PROBLEM STATEMENT
Could you repeat every entry below word for word, leaving out the pictures?

· · · · ·

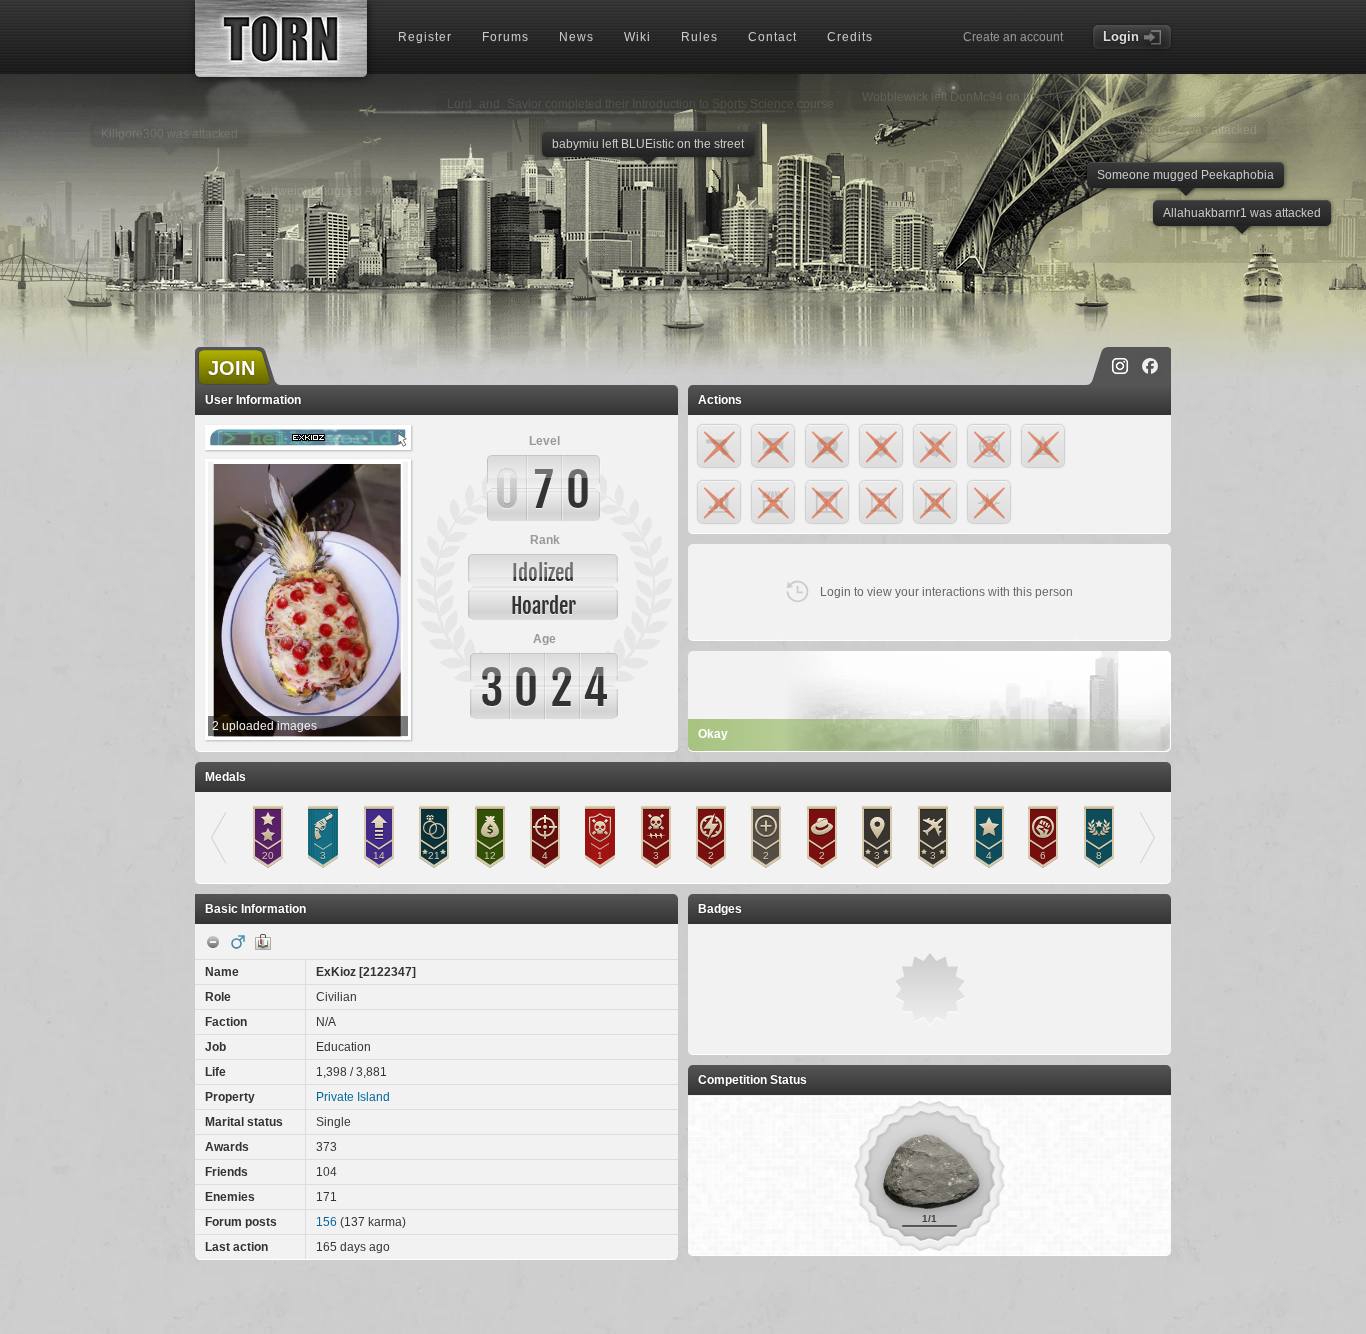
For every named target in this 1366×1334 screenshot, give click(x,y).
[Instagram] (1120, 366)
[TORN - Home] (281, 38)
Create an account (1013, 37)
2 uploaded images (264, 726)
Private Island (353, 1097)
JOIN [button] (231, 368)
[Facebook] (1150, 366)
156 (326, 1222)
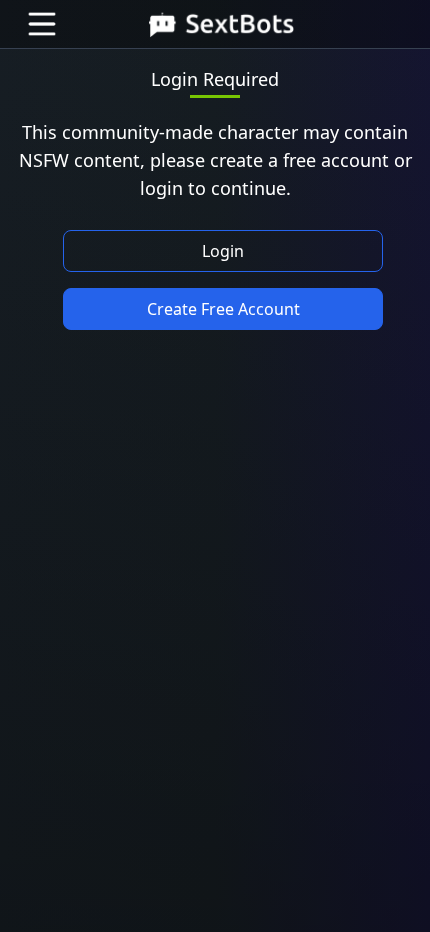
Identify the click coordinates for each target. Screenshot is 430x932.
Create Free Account (223, 309)
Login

· · · · ·

RESPONSE TO THIS EXERCISE
For every named target in this 1366×1334 screenshot, give click(x,y).
[Instagram] (1120, 366)
[TORN - Home] (281, 38)
Create an account (1013, 37)
2 uploaded images (264, 726)
Private Island (353, 1097)
JOIN [button] (231, 368)
[Facebook] (1150, 366)
156 (326, 1222)
Identify the click coordinates for each target. Screenshot is 430x932.
Create Free Account (223, 309)
Login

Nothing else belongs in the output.